**Task instructions**
An exact repetition of all the entries that follow is required.

::: Records supplied :::

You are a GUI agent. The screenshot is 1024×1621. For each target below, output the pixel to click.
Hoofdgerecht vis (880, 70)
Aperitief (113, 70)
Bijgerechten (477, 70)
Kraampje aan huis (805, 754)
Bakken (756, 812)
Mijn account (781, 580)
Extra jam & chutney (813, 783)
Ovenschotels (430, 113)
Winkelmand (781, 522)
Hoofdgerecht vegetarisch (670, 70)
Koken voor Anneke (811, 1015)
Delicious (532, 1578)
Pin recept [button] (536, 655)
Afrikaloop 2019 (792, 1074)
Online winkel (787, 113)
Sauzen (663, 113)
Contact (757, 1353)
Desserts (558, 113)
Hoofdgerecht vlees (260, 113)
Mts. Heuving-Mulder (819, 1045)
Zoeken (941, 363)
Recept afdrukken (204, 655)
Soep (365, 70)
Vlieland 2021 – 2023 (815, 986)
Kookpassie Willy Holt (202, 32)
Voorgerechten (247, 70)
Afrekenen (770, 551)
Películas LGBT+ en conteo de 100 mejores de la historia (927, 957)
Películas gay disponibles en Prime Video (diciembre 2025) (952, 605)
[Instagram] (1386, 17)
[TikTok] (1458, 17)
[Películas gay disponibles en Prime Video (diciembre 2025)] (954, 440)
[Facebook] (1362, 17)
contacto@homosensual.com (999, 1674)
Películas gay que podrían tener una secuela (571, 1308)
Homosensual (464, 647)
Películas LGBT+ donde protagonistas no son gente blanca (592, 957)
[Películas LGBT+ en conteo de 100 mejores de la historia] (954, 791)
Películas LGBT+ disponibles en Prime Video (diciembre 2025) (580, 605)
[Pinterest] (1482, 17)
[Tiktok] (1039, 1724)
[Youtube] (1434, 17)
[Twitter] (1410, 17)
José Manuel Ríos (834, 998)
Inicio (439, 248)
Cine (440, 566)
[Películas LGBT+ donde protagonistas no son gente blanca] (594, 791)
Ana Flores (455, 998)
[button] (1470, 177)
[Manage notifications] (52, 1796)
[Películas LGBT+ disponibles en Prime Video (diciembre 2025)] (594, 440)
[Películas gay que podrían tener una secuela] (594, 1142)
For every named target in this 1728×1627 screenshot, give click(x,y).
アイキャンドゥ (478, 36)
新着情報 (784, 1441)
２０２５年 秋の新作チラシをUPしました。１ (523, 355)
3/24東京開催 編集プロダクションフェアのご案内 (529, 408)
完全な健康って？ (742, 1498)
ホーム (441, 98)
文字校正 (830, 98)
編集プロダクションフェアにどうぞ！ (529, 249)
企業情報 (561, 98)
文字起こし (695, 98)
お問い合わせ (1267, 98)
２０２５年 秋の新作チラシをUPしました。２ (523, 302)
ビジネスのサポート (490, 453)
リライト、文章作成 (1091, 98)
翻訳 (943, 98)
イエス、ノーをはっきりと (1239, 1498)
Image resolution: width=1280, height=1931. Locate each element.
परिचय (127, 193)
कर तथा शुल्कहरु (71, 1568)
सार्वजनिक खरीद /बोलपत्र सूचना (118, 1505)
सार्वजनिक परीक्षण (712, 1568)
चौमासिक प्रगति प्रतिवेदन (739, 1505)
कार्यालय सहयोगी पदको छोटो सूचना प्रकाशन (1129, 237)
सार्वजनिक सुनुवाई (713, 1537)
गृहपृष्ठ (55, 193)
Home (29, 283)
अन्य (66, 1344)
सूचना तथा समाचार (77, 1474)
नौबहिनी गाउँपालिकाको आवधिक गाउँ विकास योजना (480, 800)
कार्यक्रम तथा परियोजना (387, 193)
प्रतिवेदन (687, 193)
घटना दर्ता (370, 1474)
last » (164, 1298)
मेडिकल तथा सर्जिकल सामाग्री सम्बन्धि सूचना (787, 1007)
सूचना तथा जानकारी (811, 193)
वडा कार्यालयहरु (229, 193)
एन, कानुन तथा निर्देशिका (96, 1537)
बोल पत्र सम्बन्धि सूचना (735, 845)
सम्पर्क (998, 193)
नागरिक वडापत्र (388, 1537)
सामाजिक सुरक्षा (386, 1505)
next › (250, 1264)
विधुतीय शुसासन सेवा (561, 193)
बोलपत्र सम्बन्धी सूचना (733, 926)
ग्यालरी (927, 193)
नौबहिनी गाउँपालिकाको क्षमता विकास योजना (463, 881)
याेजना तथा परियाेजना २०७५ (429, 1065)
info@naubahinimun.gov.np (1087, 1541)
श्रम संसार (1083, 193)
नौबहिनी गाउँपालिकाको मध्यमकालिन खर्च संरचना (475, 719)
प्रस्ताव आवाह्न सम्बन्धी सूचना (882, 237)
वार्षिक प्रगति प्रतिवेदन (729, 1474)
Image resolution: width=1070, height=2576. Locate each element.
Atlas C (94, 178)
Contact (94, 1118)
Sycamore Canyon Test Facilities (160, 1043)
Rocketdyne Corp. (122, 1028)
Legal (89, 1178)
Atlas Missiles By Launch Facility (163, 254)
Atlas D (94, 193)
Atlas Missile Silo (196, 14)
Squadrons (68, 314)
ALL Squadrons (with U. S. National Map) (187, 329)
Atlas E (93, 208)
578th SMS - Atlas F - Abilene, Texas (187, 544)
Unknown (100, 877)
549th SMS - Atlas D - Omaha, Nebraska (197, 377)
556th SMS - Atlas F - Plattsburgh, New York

:::

**Exercise result**
You are a GUI agent. The screenshot is 1024×1621. For each target below, output the pixel to click.
Hoofdgerecht vis (880, 70)
Aperitief (113, 70)
Bijgerechten (477, 70)
Kraampje aan huis (805, 754)
Bakken (756, 812)
Mijn account (781, 580)
Extra jam & chutney (813, 783)
Ovenschotels (430, 113)
Winkelmand (781, 522)
Hoofdgerecht vegetarisch (670, 70)
Koken voor Anneke (811, 1015)
Delicious (532, 1578)
Pin recept [button] (536, 655)
Afrikaloop 2019 (792, 1074)
Online winkel (787, 113)
Sauzen (663, 113)
Contact (757, 1353)
Desserts (558, 113)
Hoofdgerecht vlees (260, 113)
Mts. Heuving-Mulder (819, 1045)
Zoeken (941, 363)
Recept afdrukken (204, 655)
Soep (365, 70)
Vlieland 2021 – 2023 (815, 986)
Kookpassie Willy Holt (202, 32)
Voorgerechten (247, 70)
Afrekenen (770, 551)
Películas LGBT+ en conteo de 100 mejores de la historia (927, 957)
Películas gay disponibles en Prime Video (diciembre 2025) (952, 605)
[Instagram] (1386, 17)
[TikTok] (1458, 17)
[Películas gay disponibles en Prime Video (diciembre 2025)] (954, 440)
[Facebook] (1362, 17)
contacto@homosensual.com (999, 1674)
Películas gay que podrían tener una secuela (571, 1308)
Homosensual (464, 647)
Películas LGBT+ donde protagonistas no son gente blanca (592, 957)
[Películas LGBT+ en conteo de 100 mejores de la historia] (954, 791)
Películas LGBT+ disponibles en Prime Video (diciembre 2025) (580, 605)
[Pinterest] (1482, 17)
[Tiktok] (1039, 1724)
[Youtube] (1434, 17)
[Twitter] (1410, 17)
José Manuel Ríos (834, 998)
Inicio (439, 248)
Cine (440, 566)
[Películas LGBT+ donde protagonistas no son gente blanca] (594, 791)
Ana Flores (455, 998)
[button] (1470, 177)
[Manage notifications] (52, 1796)
[Películas LGBT+ disponibles en Prime Video (diciembre 2025)] (594, 440)
[Películas gay que podrían tener una secuela] (594, 1142)
For every named target in this 1728×1627 screenshot, give click(x,y).
アイキャンドゥ (478, 36)
新着情報 (784, 1441)
２０２５年 秋の新作チラシをUPしました。１ (523, 355)
3/24東京開催 編集プロダクションフェアのご案内 (529, 408)
完全な健康って？ (742, 1498)
ホーム (441, 98)
文字校正 (830, 98)
編集プロダクションフェアにどうぞ！ (529, 249)
企業情報 (561, 98)
文字起こし (695, 98)
お問い合わせ (1267, 98)
２０２５年 秋の新作チラシをUPしました。２ (523, 302)
ビジネスのサポート (490, 453)
リライト、文章作成 (1091, 98)
翻訳 (943, 98)
イエス、ノーをはっきりと (1239, 1498)
Image resolution: width=1280, height=1931. Locate each element.
परिचय (127, 193)
कर तथा शुल्कहरु (71, 1568)
सार्वजनिक खरीद /बोलपत्र सूचना (118, 1505)
सार्वजनिक परीक्षण (712, 1568)
चौमासिक प्रगति प्रतिवेदन (739, 1505)
कार्यालय सहयोगी पदको छोटो सूचना प्रकाशन (1129, 237)
सार्वजनिक सुनुवाई (713, 1537)
गृहपृष्ठ (55, 193)
Home (29, 283)
अन्य (66, 1344)
सूचना तथा समाचार (77, 1474)
नौबहिनी गाउँपालिकाको आवधिक गाउँ विकास योजना (480, 800)
कार्यक्रम तथा परियोजना (387, 193)
प्रतिवेदन (687, 193)
घटना दर्ता (370, 1474)
last » (164, 1298)
मेडिकल तथा सर्जिकल सामाग्री सम्बन्धि सूचना (787, 1007)
सूचना तथा जानकारी (811, 193)
वडा कार्यालयहरु (229, 193)
एन, कानुन तथा निर्देशिका (96, 1537)
बोल पत्र सम्बन्धि सूचना (735, 845)
सम्पर्क (998, 193)
नागरिक वडापत्र (388, 1537)
सामाजिक सुरक्षा (386, 1505)
next › (250, 1264)
विधुतीय शुसासन सेवा (561, 193)
बोलपत्र सम्बन्धी सूचना (733, 926)
ग्यालरी (927, 193)
नौबहिनी गाउँपालिकाको क्षमता विकास योजना (463, 881)
याेजना तथा परियाेजना २०७५ (429, 1065)
info@naubahinimun.gov.np (1087, 1541)
श्रम संसार (1083, 193)
नौबहिनी गाउँपालिकाको मध्यमकालिन खर्च संरचना (475, 719)
प्रस्ताव आवाह्न सम्बन्धी सूचना (882, 237)
वार्षिक प्रगति प्रतिवेदन (729, 1474)
Image resolution: width=1070, height=2576. Locate each element.
Atlas C (94, 178)
Contact (94, 1118)
Sycamore Canyon Test Facilities (160, 1043)
Rocketdyne Corp. (122, 1028)
Legal (89, 1178)
Atlas Missiles By Launch Facility (163, 254)
Atlas D (94, 193)
Atlas Missile Silo (196, 14)
Squadrons (68, 314)
ALL Squadrons (with U. S. National Map) (187, 329)
Atlas E (93, 208)
578th SMS - Atlas F - Abilene, Texas (187, 544)
Unknown (100, 877)
549th SMS - Atlas D - Omaha, Nebraska (197, 377)
556th SMS - Atlas F - Plattsburgh, New York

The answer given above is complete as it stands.